What is required
Put the records from the line with "This screenshot has width=1300, height=750." to the line with "(592, 694)." into a two-column CSV with the headers request and answer, one row per record, each field quoted and any line breaks replaced by spaces. Leave the pictures out.

Raw data

■ ■ ■ ■ ■ ■ ■

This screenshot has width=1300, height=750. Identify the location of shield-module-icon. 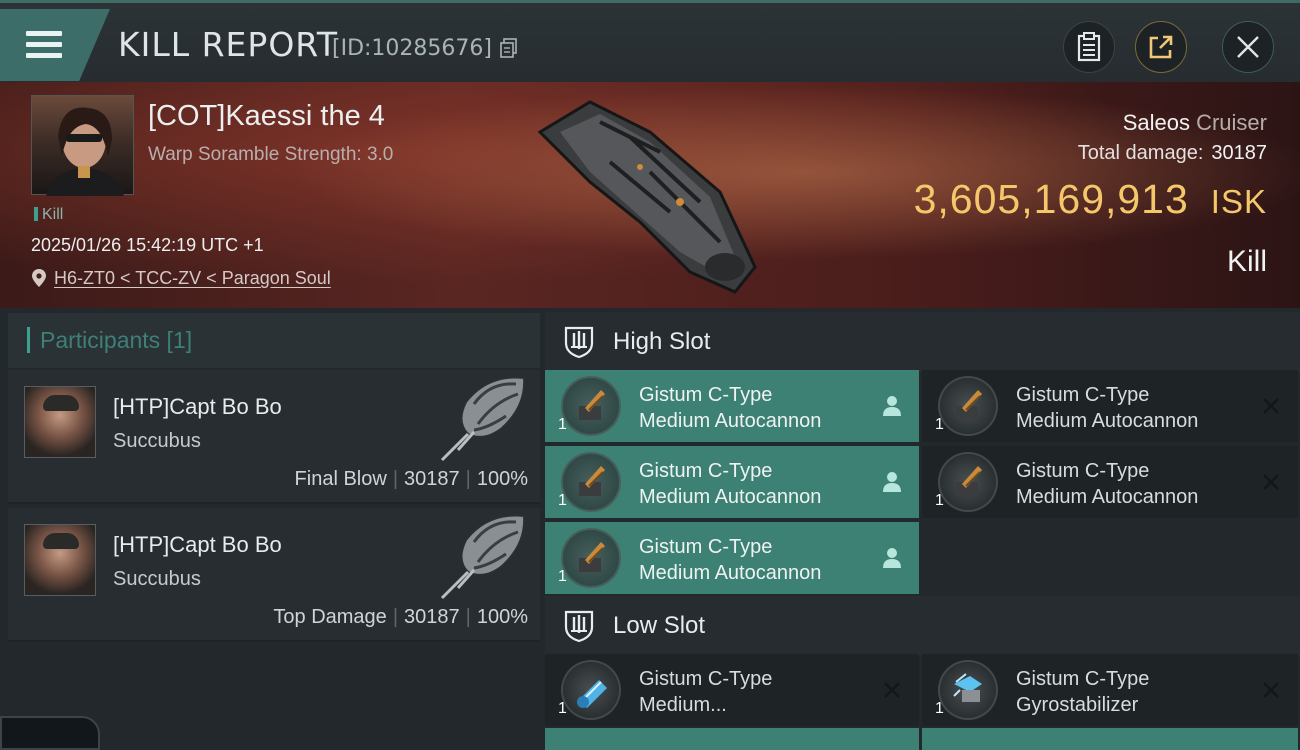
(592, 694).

■ ■ ■ ■ ■ ■ ■

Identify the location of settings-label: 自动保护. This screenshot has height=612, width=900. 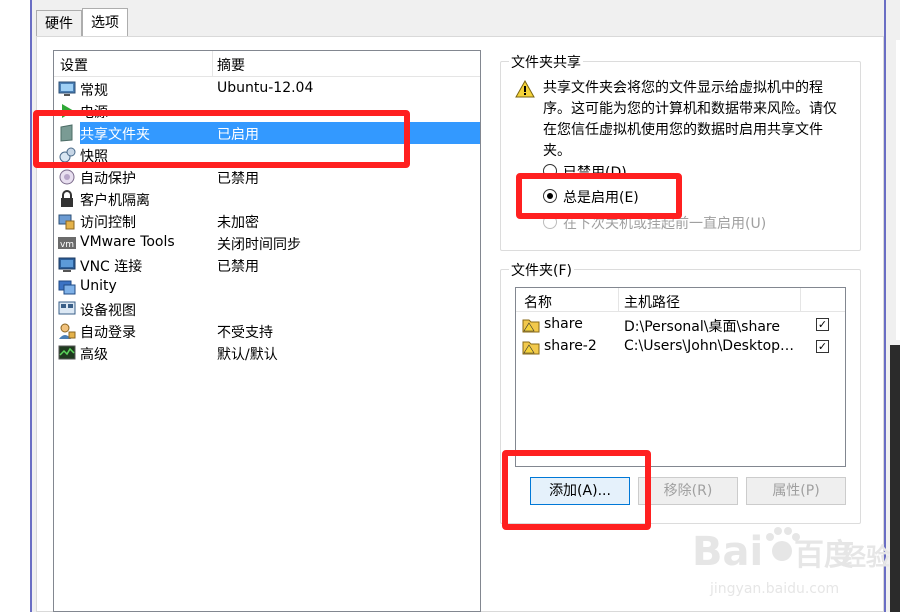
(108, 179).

■ ■ ■ ■ ■ ■ ■

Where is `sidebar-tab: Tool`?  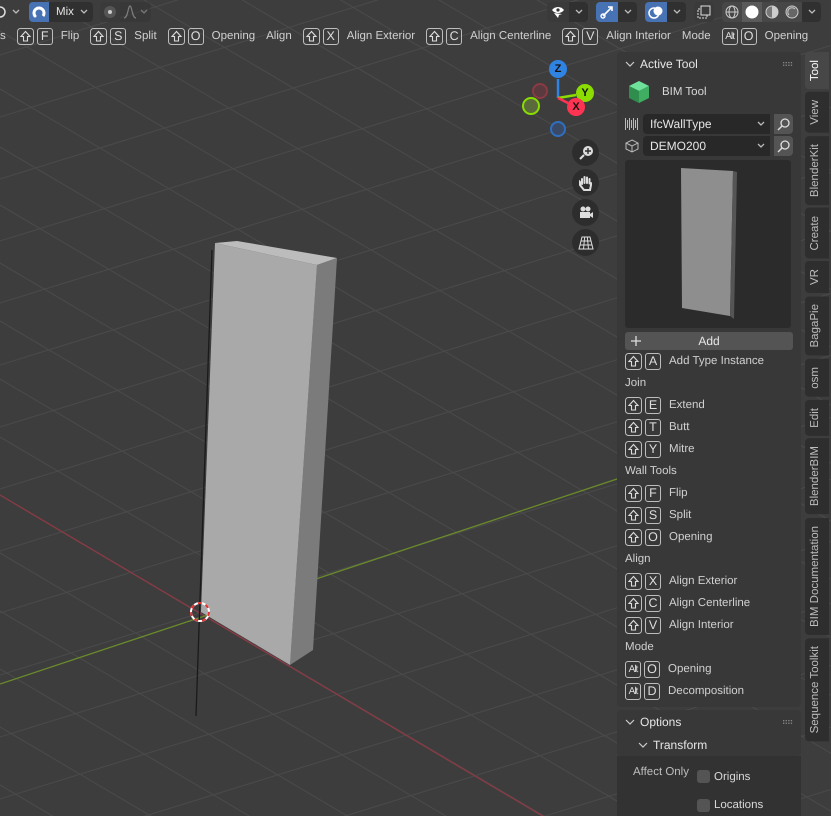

■ ■ ■ ■ ■ ■ ■

Written reply
request,answer
"This screenshot has width=1300, height=750. Identify the location of shield-module-icon.","(592, 694)."